▶ Passage provided:

Rev. Rul. 83-80

1983-1 C.B. 130.

                       Internal Revenue Service
                                 Revenue Ruling

             ADJUSTMENT OF EARNINGS AND PROFITS;  CLAIM FOR REFUND

                            Published: May 23, 1983

SECTION 905. - -APPLICABLE RULES, 26 CFR 1.905-3: Redetermination of tax when credit proves incorrect

(Also Sections 6501, 6511; 301.6501(a)-1, 301.6511(d)-3.)

  Adjustment of earnings and profits;  claim for refund.  The earnings and profits of a foreign subsidiary corporation may be adjusted by the Service to reduce or offset the amount of a claim for refund made by the corporation's domestic parent under the 10-year statute of limitations in section 6511(d)(3)(A) of the Code even though the parent corporation's normal 3-year statute of limitations under section 6501(a) has expired.  Rev. Rul. 72-525 clarified.

ISSUE

  Under the circumstances described below, may the earnings and profits of a foreign subsidiary corporation be adjusted in connection with a claim for a United States income tax refund by the corporation's domestic parent after the normal 3-year period of limitations provided by section 6501(a) of the Internal Revenue Code has expired but within the 10-year period of limitations provided by section 6511(d)(3)(A)?

FACTS

  X, a United States corporation, owns all of the stock of S, a Country A foreign corporation.  Both X and § are accrual basis taxpayers and have as their taxable year the calendar year.  In 1975, § paid a dividend to X out of earnings and profits that were taxed under the Country A income tax law (a creditable income tax under section 901 of the Code).  On its 1975 United States income tax return, X claimed a section 901 foreign tax credit based on calculations it had made under section 902.  In 1980, S's 1975 taxable year was audited by Country A and certain claimed deductions were disallowed because Country A authorities determined that the expenditures for which the deductions had been claimed were capital in nature rather than deductible expenses. Accordingly, § was assessed additional Country A income tax in 1980 after pursuing and exhausting all effective and practical remedies with respect to the foreign audit adjustments.  In 1980 (after the expiration of the normal 3- year period of limitations on assessment provided by section 6501(a) of the Code, but within the 10-year limitations period for claims for refund of foreign taxes in section 6511(d)(3)(A)), X filed a claim for a United States income tax refund for 1975, alleging that additional foreign taxes had accrued with respect to the 1975 dividend paid by S.  In processing this claim, the Internal Revenue Service increased S's 1975 earnings and profits (thereby increasing S's accumulated profits under section 902) because the Service determined that, under United States standards, the deductions disallowed by Country A were capital expenditures. The earnings and profits (and the accumulated profits) adjustment had the effect of decreasing the United States refund claimed by X.

LAW AND ANALYSIS

  Section 6501(a) of the Code provides in general that the amount of any tax imposed by the Code must be assessed within 3 years after the taxpayer's return is filed.

▶ Extracted data:
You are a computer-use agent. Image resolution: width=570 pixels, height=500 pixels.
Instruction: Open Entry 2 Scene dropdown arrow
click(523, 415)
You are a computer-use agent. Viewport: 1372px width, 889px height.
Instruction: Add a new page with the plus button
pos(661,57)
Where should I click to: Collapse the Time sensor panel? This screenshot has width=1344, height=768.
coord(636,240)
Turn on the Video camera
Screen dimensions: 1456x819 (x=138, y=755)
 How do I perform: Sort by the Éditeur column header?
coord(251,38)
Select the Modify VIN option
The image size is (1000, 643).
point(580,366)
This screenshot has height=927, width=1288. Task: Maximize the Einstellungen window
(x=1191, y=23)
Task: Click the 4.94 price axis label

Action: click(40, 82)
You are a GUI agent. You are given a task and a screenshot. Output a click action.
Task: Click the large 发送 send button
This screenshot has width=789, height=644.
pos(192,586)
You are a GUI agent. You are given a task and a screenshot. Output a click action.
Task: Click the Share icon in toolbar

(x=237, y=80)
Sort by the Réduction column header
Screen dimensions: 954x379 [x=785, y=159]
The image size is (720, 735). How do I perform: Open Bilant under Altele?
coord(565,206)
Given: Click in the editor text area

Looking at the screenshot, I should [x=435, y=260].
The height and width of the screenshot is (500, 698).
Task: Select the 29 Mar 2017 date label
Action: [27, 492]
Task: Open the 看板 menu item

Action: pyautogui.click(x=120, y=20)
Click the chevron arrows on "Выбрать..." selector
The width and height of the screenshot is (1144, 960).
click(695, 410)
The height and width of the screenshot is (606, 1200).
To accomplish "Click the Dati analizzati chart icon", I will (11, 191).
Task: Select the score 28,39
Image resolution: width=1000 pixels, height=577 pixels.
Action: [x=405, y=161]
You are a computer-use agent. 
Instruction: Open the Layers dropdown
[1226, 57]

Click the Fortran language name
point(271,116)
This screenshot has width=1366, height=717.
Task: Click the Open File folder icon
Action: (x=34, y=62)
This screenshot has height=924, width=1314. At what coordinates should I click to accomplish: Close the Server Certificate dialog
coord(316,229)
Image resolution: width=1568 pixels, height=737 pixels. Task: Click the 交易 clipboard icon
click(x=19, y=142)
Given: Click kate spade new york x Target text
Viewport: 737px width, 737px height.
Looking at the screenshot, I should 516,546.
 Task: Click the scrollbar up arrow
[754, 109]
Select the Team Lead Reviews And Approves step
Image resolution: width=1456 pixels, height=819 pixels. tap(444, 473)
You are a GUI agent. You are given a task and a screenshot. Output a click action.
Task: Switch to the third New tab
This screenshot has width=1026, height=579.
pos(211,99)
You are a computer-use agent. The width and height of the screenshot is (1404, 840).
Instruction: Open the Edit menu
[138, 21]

▶ Required work:
Reproduce the stretch of the revenue ruling from "1983-1 C.B. 130." through "Rul. 72-525 clarified.".

▶ The result:
1983-1 C.B. 130.

                       Internal Revenue Service
                                 Revenue Ruling

             ADJUSTMENT OF EARNINGS AND PROFITS;  CLAIM FOR REFUND

                            Published: May 23, 1983

SECTION 905. - -APPLICABLE RULES, 26 CFR 1.905-3: Redetermination of tax when credit proves incorrect

(Also Sections 6501, 6511; 301.6501(a)-1, 301.6511(d)-3.)

  Adjustment of earnings and profits;  claim for refund.  The earnings and profits of a foreign subsidiary corporation may be adjusted by the Service to reduce or offset the amount of a claim for refund made by the corporation's domestic parent under the 10-year statute of limitations in section 6511(d)(3)(A) of the Code even though the parent corporation's normal 3-year statute of limitations under section 6501(a) has expired.  Rev. Rul. 72-525 clarified.